Health CO-OPs: Driving Choices Up, Costs Down for Small Businesses
Terry Gardiner
Original statement issued on February 21, 2012:
Small businesses in eight states received good news today with the announcement that organizations in their state will be receiving funds to help create new consumer-run health insurance plans that will lower their costs and increase their insurance choices.
These new plans, called Consumer Oriented and Operated Plans, will bring nonprofit insurers to the healthcare market, promoting competition that helps control the price of coverage. Created by the Affordable Care Act, nonprofit CO-OPs are required to use their profits to lower premiums, improve quality and expand benefits or enrollment.

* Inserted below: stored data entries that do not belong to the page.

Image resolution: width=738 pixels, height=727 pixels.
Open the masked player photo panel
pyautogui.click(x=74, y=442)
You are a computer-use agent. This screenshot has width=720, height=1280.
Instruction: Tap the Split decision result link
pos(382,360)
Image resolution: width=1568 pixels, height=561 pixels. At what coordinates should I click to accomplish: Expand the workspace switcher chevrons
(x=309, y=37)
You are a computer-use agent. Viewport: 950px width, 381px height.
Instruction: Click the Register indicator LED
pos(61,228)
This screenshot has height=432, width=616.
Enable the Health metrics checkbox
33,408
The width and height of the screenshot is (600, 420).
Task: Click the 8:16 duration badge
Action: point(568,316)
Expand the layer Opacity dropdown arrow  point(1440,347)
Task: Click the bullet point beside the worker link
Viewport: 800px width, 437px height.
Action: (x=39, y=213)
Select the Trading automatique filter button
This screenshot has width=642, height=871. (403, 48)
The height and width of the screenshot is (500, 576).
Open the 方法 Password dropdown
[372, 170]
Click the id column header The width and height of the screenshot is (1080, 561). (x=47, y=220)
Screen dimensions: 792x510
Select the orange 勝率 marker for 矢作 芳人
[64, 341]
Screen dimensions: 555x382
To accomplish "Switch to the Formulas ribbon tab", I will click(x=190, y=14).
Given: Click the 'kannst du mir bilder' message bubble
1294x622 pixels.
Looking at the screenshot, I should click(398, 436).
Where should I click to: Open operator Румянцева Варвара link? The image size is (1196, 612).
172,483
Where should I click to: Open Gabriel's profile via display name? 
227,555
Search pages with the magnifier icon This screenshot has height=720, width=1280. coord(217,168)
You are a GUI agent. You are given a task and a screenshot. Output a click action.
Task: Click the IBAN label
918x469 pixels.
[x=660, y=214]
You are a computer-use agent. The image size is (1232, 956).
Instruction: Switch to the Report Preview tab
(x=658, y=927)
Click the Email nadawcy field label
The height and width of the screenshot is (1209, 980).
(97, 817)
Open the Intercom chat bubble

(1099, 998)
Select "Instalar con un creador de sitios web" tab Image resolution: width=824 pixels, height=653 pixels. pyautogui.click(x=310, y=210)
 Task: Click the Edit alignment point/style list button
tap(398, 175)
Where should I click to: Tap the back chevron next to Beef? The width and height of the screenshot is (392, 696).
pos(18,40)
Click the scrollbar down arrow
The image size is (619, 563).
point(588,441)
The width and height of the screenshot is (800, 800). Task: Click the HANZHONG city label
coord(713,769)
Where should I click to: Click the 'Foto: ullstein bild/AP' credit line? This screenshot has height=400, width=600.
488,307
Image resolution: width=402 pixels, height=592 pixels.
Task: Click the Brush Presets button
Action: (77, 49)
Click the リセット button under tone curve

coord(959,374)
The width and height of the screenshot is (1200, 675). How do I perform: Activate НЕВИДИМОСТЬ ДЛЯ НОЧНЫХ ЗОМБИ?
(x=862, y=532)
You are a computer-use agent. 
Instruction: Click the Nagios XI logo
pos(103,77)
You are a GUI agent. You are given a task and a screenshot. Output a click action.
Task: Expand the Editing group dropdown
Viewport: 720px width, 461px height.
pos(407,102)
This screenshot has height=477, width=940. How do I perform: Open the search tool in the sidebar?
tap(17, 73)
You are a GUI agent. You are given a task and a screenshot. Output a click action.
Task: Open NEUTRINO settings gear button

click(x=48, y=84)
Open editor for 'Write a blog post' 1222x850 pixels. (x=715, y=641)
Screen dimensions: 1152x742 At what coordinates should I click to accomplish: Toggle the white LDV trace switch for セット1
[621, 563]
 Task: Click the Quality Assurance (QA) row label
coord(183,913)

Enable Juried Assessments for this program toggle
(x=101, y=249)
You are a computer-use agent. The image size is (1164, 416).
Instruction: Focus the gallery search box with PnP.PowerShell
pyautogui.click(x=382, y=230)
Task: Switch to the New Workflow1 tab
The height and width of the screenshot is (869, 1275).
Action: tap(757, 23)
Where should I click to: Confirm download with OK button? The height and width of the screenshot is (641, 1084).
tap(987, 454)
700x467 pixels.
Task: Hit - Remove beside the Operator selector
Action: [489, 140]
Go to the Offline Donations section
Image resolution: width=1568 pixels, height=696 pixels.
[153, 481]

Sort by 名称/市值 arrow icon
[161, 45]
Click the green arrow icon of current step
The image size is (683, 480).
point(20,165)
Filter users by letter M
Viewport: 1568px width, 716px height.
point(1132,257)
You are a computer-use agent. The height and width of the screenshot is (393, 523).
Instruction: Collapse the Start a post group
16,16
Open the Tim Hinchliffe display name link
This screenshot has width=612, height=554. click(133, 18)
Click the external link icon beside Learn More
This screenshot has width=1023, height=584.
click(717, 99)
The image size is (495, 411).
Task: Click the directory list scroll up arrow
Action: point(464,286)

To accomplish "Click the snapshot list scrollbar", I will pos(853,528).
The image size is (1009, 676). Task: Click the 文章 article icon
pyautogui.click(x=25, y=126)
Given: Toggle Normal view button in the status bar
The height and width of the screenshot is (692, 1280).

CO-OPs can choose to offer plans through new competitive marketplaces—called health insurance exchanges—that are required to be running in all states by Jan. 1, 2014. Our national opinion polling found one-third of small employers who currently do not offer insurance would be more likely to do so because of the exchanges. CO-OPs will play a role in creating competition both inside and outside the exchanges, which is why the goal is to establish them in every state.
Small businesses that are struggling with soaring coverage costs and diminished plan choice need financial relief from these burdens. By pursing the establishment of health insurance CO-OPs, states can help bring down those costs for small businesses, better positioning them to grow and hire.